(Excerpts from a dataset)
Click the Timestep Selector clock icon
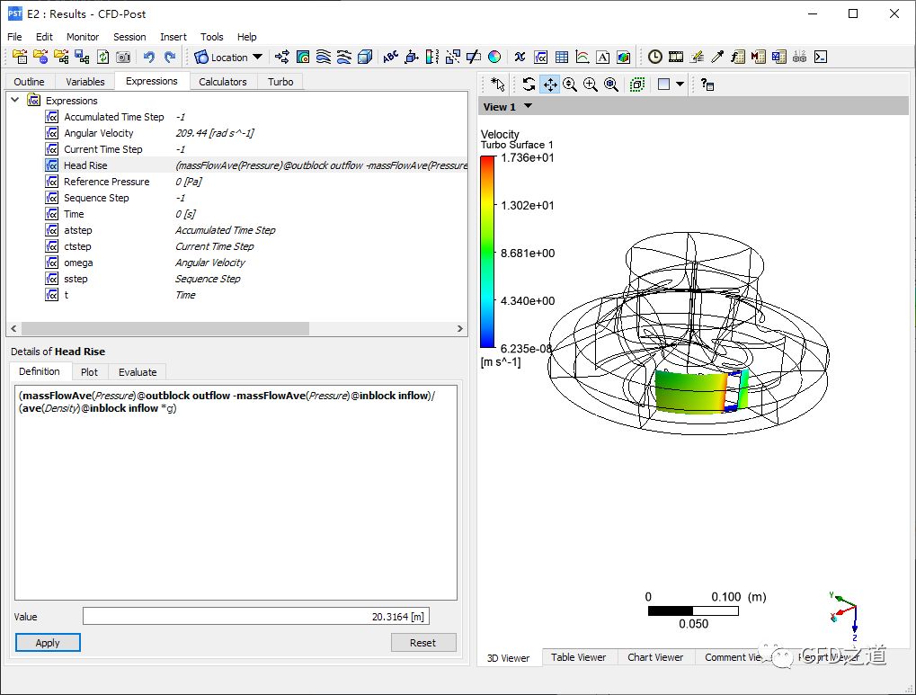Viewport: 916px width, 695px height. pyautogui.click(x=655, y=57)
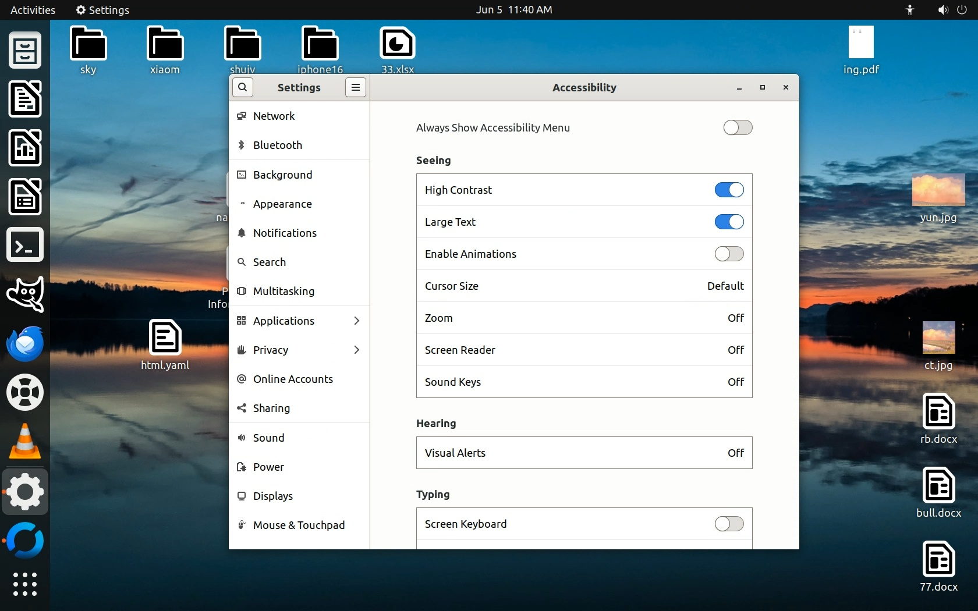Disable the High Contrast toggle
The image size is (978, 611).
729,190
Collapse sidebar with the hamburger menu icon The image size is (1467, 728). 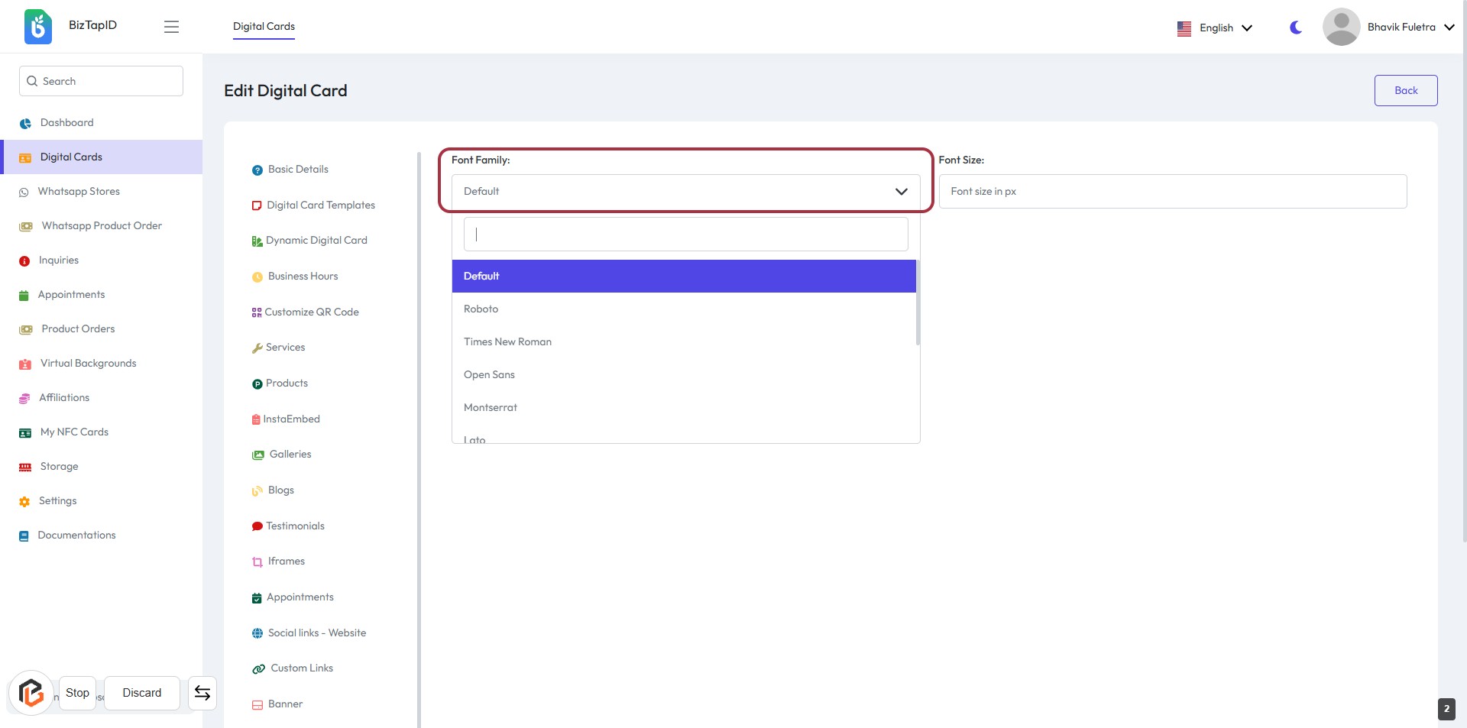point(171,27)
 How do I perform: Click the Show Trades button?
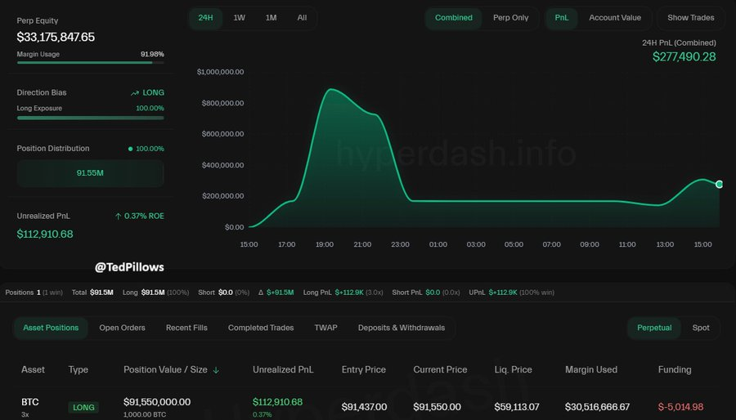(x=690, y=18)
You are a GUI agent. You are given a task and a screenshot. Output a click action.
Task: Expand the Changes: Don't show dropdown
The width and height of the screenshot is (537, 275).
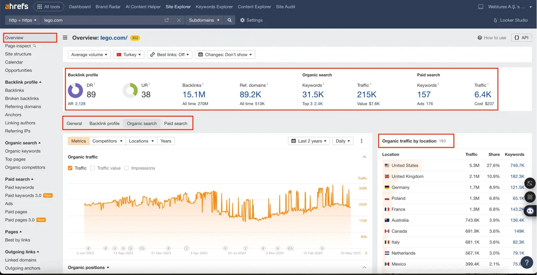pyautogui.click(x=225, y=54)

→ **YOUR INSTRUCTIONS**:
Because the copy must hold no pictures, return only the lines that run from the line containing "Task: Expand the Changes: Don't show dropdown" to the end of the data above, each exactly as it stands.

→ **COMPLETED TASK**:
Task: Expand the Changes: Don't show dropdown
The width and height of the screenshot is (537, 275).
pyautogui.click(x=225, y=54)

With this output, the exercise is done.